Chapter II describes the enhancement of the expression of soluble RebH in E. coli and the exploration of the scope of wild-type RebH. A number of halogenases were explored in E. coli and RebH was selected for efforts to improve its solubility. Once this was accomplished, it allowed wild-type RebH to be tested on preparative scales on a range of unnatural substrates. Activity on several unnatural substrates was observed with high selectivity for electronically disfavored positions. The work described in this chapter was necessary to allow the directed evolution described in the following chapter.

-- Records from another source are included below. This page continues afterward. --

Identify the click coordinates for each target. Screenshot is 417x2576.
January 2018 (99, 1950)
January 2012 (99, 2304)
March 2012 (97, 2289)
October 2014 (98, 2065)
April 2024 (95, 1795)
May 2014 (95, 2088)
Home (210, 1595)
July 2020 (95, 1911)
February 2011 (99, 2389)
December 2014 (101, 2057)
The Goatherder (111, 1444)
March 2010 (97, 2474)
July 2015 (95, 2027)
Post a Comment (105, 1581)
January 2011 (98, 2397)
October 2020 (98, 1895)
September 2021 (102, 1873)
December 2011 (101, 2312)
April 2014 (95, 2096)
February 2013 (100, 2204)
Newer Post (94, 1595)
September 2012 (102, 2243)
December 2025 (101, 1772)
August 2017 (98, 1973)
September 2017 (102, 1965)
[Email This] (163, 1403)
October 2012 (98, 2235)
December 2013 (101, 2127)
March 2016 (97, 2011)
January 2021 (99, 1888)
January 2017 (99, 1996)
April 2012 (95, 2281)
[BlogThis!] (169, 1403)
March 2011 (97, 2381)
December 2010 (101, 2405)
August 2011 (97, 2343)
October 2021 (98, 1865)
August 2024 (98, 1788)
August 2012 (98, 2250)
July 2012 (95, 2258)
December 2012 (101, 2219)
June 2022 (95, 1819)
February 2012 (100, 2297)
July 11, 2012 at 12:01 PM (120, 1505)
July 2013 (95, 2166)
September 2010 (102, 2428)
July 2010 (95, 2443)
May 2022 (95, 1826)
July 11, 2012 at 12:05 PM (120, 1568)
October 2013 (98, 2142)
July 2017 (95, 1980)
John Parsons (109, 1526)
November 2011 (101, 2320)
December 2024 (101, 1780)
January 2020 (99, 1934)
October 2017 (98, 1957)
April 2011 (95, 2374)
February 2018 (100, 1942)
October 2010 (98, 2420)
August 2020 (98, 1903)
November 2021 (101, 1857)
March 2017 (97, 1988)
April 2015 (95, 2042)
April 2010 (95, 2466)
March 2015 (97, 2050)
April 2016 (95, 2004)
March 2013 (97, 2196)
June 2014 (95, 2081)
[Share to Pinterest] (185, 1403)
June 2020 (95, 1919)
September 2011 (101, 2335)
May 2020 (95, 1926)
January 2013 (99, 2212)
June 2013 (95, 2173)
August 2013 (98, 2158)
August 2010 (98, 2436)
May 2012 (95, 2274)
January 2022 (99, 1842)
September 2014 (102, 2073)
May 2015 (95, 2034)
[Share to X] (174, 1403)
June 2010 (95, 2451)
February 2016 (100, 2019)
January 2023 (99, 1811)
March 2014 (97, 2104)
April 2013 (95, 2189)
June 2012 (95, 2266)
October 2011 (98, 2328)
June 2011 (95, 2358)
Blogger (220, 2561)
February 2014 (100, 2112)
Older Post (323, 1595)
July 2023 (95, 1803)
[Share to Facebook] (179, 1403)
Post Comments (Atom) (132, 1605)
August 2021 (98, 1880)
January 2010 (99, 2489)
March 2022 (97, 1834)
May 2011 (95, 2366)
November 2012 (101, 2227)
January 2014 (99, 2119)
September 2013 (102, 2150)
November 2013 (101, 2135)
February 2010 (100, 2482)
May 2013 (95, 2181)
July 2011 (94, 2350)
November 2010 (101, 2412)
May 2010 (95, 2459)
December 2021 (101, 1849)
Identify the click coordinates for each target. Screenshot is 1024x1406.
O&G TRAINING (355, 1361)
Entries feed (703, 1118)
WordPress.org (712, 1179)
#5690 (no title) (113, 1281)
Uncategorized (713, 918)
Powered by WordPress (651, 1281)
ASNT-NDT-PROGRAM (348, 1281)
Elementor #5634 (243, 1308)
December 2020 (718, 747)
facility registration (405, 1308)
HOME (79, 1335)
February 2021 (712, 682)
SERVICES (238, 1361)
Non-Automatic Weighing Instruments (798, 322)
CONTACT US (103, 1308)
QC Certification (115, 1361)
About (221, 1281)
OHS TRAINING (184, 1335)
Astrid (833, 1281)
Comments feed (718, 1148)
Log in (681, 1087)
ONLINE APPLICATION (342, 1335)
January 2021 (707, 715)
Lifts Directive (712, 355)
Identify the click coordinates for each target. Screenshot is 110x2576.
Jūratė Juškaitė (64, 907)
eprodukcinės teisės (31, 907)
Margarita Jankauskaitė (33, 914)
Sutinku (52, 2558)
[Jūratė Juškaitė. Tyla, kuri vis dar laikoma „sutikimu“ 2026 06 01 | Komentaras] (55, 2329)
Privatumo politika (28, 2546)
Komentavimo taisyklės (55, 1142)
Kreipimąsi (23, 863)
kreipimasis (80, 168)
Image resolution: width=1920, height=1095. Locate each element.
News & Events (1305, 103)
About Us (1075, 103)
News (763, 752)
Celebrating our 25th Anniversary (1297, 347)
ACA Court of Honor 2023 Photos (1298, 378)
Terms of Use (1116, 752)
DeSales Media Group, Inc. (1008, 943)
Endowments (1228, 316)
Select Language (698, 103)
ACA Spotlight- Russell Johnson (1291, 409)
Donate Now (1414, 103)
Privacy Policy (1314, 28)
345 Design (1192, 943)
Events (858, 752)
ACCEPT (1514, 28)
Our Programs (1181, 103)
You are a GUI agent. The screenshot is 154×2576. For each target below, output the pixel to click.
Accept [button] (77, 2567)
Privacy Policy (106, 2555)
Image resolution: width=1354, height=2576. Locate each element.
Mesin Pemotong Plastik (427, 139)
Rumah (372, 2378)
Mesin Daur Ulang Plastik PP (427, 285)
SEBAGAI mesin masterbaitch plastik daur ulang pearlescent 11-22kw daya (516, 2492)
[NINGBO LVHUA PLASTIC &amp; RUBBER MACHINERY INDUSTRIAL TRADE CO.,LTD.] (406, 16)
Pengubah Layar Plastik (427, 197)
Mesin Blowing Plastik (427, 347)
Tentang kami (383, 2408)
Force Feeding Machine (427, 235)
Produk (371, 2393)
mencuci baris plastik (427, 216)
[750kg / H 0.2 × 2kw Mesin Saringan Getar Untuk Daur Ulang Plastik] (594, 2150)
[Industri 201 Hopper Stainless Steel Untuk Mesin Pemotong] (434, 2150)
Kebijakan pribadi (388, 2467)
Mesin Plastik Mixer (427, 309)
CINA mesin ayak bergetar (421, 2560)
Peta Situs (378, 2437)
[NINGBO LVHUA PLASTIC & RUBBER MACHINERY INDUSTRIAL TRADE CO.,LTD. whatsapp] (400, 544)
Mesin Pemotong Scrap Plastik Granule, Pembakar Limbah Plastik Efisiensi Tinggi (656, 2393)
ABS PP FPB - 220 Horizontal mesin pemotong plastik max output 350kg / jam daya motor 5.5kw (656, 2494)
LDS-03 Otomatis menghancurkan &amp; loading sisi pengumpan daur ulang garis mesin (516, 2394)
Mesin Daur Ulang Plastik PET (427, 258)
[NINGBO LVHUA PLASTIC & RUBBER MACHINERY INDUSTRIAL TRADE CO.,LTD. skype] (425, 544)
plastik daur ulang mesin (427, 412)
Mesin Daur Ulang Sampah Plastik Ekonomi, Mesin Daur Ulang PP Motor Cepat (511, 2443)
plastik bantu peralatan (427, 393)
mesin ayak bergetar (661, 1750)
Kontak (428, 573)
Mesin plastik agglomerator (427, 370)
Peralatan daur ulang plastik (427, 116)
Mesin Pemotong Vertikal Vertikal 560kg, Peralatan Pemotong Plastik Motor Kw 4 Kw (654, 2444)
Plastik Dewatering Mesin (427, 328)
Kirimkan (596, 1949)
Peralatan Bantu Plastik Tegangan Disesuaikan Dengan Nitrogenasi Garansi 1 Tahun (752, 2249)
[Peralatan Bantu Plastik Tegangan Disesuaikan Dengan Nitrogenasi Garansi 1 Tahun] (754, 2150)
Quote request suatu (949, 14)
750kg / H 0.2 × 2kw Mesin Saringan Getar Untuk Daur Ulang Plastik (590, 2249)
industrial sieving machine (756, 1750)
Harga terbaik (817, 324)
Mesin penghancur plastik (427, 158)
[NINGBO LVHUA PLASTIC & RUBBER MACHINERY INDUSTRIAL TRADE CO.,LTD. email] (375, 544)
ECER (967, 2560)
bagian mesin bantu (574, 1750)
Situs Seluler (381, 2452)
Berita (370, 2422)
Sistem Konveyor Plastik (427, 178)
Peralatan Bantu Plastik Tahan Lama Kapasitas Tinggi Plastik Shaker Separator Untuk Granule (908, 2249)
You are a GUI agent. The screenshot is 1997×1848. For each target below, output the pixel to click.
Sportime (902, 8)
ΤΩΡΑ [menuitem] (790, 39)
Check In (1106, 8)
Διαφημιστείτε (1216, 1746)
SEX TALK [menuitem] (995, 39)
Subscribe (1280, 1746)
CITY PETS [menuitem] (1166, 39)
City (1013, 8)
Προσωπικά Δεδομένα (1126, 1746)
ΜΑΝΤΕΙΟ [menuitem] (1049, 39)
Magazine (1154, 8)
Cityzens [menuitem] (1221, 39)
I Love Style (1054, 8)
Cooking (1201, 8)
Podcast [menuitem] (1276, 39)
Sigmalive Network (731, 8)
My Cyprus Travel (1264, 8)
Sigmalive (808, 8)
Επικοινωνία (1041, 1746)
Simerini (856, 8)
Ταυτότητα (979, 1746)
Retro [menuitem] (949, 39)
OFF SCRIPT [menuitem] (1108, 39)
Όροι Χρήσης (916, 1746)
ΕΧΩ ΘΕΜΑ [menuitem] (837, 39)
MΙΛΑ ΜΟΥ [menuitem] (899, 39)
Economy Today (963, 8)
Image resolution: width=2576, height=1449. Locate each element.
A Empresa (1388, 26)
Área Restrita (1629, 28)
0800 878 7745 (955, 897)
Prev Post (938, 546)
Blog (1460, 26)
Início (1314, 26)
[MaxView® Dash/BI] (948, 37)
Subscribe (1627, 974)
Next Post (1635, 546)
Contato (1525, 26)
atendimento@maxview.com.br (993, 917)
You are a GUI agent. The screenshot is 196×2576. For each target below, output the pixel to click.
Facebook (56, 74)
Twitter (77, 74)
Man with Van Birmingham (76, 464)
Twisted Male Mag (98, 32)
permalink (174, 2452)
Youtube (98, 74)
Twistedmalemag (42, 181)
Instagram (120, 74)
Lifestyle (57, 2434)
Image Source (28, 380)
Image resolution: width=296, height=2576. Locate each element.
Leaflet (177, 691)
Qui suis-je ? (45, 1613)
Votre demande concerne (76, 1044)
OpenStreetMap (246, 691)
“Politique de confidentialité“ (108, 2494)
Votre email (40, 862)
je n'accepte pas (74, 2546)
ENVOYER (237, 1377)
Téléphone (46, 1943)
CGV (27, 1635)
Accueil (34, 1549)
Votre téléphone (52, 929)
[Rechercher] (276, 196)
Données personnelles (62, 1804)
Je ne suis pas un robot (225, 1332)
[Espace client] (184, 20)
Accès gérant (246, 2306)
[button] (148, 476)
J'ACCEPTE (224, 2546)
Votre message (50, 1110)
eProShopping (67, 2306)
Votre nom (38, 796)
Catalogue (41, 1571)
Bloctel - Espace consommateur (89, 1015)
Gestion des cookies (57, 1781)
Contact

Chapter III describes the directed evolution of RebH. The improvement of the thermostability of RebH by directed evolution will be briefly summarized, which provided the first step of the expansion of the substrate scope of RebH toward large, bioactive molecules. The directed evolution of RebH to expand its substrate scope, as well as preparative-scale bioconversions of a range of important bioactive substrates and kinetic analysis of the evolution lineage, will then be described. The engineered RebH variants developed in this process have proven to be broadly useful for a diverse range of substrates, and the screening of a library of compounds will be described to illustrate this point. Lastly, halogenation provides for a useful synthetic handle for further functionalization, and the development of a facile procedure for subsequent cross-coupling of crude products from bioconversions will be briefly discussed.
Chapter IV describes the use of RebH variants to perform enantioselective halogenations via desymmetrization on a range of symmetric substrates. Symmetric, prochiral dianiline substrates were synthesized, halogenated using the engineered RebH variants, the development of which was described in Chapter III, and the monochlorinated products found to be enantioenriched. It was then demonstrated that protein engineering can be used to alter the yield and enantioselectivity of these bioconversions. The work described in this last chapter marks the first reported application of this class of enzymes in enantioselective catalysis.